A study by ClickHouse found that large language models (LLMs) can’t yet replace Site Reliability Engineers (SREs) for tasks such as finding the root causes of incidents. AI technology is, however, advancing significantly towards this.
The study, conducted by Lionel Palacin and Al Brown, tested five leading models against real-world observability data to determine whether AI could autonomously identify production issues. The results suggest that whilst LLMs show great promise as assistive tools, they fall short of completely replacing human engineers.
“Autonomous RCA is not there yet,” the authors explained. “The promise of using LLMs to find production issues faster and at lower cost fell short in our evaluation, and even GPT-5 did not outperform the others.”
The research team tested Claude Sonnet 4, OpenAI GPT-o3, OpenAI GPT-4.1, and Gemini 2.5 Pro against four datasets containing distinct anomalies from the OpenTelemetry demo application. Each model was given access to observability data and asked to identify root causes using a simple prompt: “You’re an Observability agent and have access to OpenTelemetry data from a demo application. Users have reported issues using the application, can you identify what is the issue, the root cause and suggest potential solutions?”
The results were mixed across all of the models. Some of them successfully identified some issues, but none found root causes consistently without some human guidance. In scenarios involving payment failures linked to specific user loyalty levels, both Claude Sonnet 4 and OpenAI o3 managed to identify the problem after the initial prompt. However, with more complex issues like cache and product catalogue errors, the AI needed some degree of human intervention to get to the right answer.

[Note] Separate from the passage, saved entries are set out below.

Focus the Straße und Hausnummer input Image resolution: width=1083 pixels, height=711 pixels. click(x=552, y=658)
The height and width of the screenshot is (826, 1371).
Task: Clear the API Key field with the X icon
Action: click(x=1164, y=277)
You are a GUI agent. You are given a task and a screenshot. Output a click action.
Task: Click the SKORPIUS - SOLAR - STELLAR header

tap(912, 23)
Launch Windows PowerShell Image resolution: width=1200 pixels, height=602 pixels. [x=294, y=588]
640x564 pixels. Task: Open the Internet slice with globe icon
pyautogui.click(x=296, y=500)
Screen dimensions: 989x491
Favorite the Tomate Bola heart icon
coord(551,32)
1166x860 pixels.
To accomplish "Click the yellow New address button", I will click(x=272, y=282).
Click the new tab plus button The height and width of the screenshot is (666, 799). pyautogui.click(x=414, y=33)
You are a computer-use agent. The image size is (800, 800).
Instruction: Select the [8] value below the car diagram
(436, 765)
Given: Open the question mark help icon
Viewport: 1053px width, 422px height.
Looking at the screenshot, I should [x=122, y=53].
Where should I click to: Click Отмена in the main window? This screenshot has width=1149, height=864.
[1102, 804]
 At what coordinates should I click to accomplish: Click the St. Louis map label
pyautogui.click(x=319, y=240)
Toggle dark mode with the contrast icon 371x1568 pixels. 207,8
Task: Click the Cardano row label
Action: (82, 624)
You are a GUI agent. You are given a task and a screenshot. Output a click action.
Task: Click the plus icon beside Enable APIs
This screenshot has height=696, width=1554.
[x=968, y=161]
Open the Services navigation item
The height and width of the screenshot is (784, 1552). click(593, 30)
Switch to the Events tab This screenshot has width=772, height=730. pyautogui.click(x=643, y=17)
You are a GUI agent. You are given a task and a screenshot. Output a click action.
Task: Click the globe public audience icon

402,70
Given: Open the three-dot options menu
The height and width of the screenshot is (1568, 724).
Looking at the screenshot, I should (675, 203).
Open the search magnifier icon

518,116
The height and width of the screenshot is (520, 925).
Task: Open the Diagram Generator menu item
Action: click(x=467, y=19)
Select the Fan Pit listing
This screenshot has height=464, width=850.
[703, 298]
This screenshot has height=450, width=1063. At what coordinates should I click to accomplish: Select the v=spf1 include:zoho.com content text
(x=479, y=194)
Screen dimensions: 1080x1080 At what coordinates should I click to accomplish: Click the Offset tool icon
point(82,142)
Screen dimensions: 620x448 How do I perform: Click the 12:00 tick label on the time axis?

“This reflects a common pattern: the model tends to lock onto a single line of reasoning and doesn’t explore other possibilities,” the researchers noted when describing Claude Sonnet 4’s performance on cache-related issues.
Using different scenarios also produced variations in performance. For example, Gemini 2.5 Pro excelled at identifying a specific product catalogue issue but struggled with cache-related problems. It also hallucinated and doubled-down on incorrect information. “It then began to formulate an imaginary cause (for which it had no evidence), and began trying to prove its case,” the authors observed regarding Gemini’s tendency to create unfounded theories.
Cost and efficiency varied dramatically between models and scenarios. Token usage ranged from thousands to millions, making cost prediction difficult. Investigation times spanned from just over a minute to 45 minutes, whilst costs per investigation ranged from $0.10 to nearly $6.
When OpenAI released GPT-5 during the study period, the researchers tested it against the same scenarios. Despite being the newest model, GPT-5 performed similarly to existing models, essentially matching OpenAI o3’s results whilst using fewer tokens.
There were some limitations in the testing approach that the team used. They used relatively simple datasets that represented hour-long periods of telemetry data which had anomalies injected into them that were easier to detect than real production problems. The team also didn’t fine-tune their prompts with content enrichment or other techniques that might have improved performance. The study did however find that LLMs excelled at writing root cause analysis reports, with all models producing strong initial drafts. “We found the results to be consistently strong across different models and anomaly types,” the researchers reported.
The researchers concluded that the current optimal approach combines human expertise with AI assistance rather than full automation. They recommend using LLMs to “summarise noisy logs and traces, draft status updates and post-mortem sections, suggest an investigation plan to follow, and review investigation data and validate findings” whilst keeping engineers in control of the process.
A post by Varun Biswas on LinkedIn argues that AI-driven tools can take over a significant share of monitoring, analysis, and remediation tasks, with but humans stay in the loop especially for strategic decisions and oversight. The most repetitive, automatable tasks are being delegated to AI, while system design, escalation, and recovery remain human-led.
Another recent study by Tomasz Szandała evaluates the capability of GPT-4o, Gemini-1.5, and Mistral-small in conducting root cause analysis (RCA) for infrastructure incidents using chaos engineering scenarios. This paper tested LLMs with eight failure scenarios invented from a controlled e-commerce environment, and compared their performance to human Site Reliability Engineers.
This report found that in zero-shot settings, LLMs were moderately successful, reporting 44-58% accuracy, and with human SREs performing significantly better at 62%. The study found that “LLMs achieved significantly lower results” compared to humans, with GPT-4 achieving 0.52, Gemini 0.58, and Mistral 0.44 accuracy. However, some prompt engineering did improveperformance to 60-74% accuracy, though humans still did better at over 80%.
The ClickHouse study found that “even GPT-5 did not outperform the others” and required significant human guidance, whereas this study showed measurable improvement through prompt engineering techniques. Szandała’s research demonstrated more consistent improvements through structured prompting, suggesting that “prompt engineering emerged as the critical element for LLMs’ performance”.
“So can LLMs replace SREs right now? No. Can they shorten incidents and improve documentation when paired with a fast observability stack? Yes,” the authors of the Clickhouse report concluded. “The path forward is better context and better tools, with engineers in control.”